Los actos delictivos han crecido en cantidad y espectacularidad durante los últmos tres sexenios. No es que antes fuesen inexistentes, sino que se carecía de un  método válido para contabilizar, documentar y analizarlos. Es así que desde la ONU y sus  organismos filiales en las naciones se determina que habría que medirlos por cada cien mil habitantes, y no sólo,  citarlos en fuentes mediáticas con tufo de morbosidad.

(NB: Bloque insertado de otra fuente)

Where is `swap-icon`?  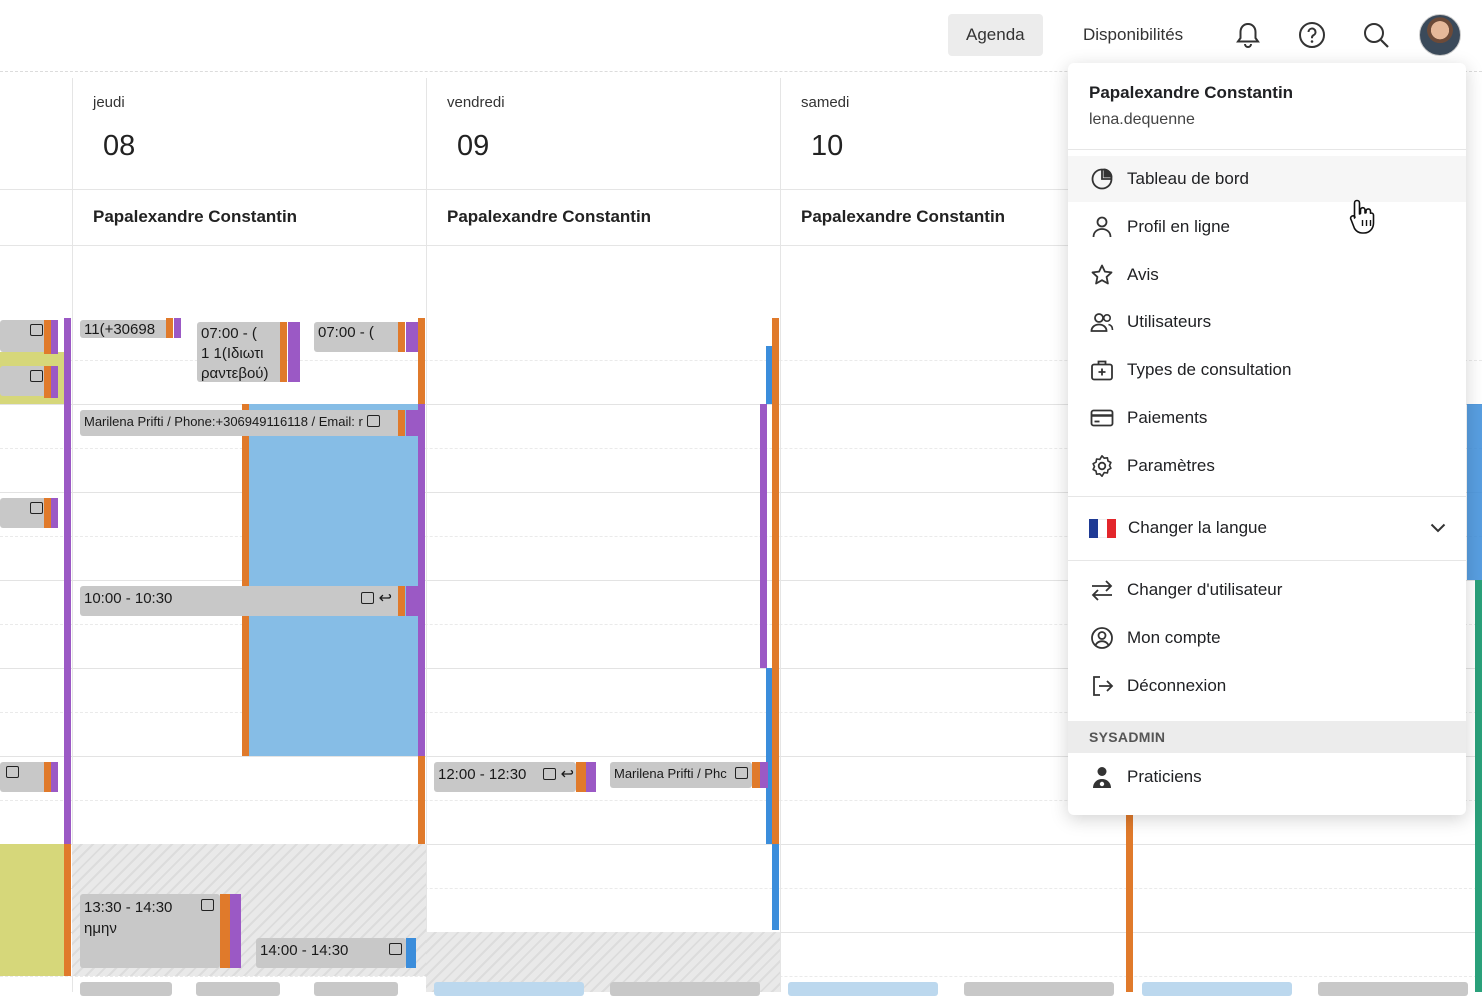
swap-icon is located at coordinates (1102, 590).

Fue durante los sexenios de Fox y Calderón, cuando en paralelo mundial se afinan los sistemas de medición de los delitos de alto impacto para quedar como hoy, por cada cien mil habitantes.

Los delitos de alto impacto como asesinatos y otros, ya existían. Durante el sexenio calderonista, se contabilizaron mejor y hubo la posibilidad de analizarlos y encontrar soluciones a ello; como bien existen evidencias en los órganismos de seguridad nacional.

Una ruta definida en ese sexenio era el fortalecimiento de las instituciones de seguridad pública: Municipales, estatales y federales. Sin embargo, hay que decirlo en todas sus letras: La rentabilidad electoral de responsabilizar a la imagen presidencial del conteo delictivo, fue superior a la estrategia de mediano y largo plazo por mejorar la paz y el tejido social.

Hoy, quienes ejercen el poder ejecutivo en la Federación y los Estados, son víctimas de lo que criticaron. Terminan por hacer lo mismo que hace años pero con instituciones más débiles y desacreditadas por sí mismos.

Prometer vivir seguro y conceptualizar una guerra al narcotráfico, nos ha costado muy caro; pues pasan la factura electoral a las instituciones y no a los políticos o partidos, insensatos e irresponsables.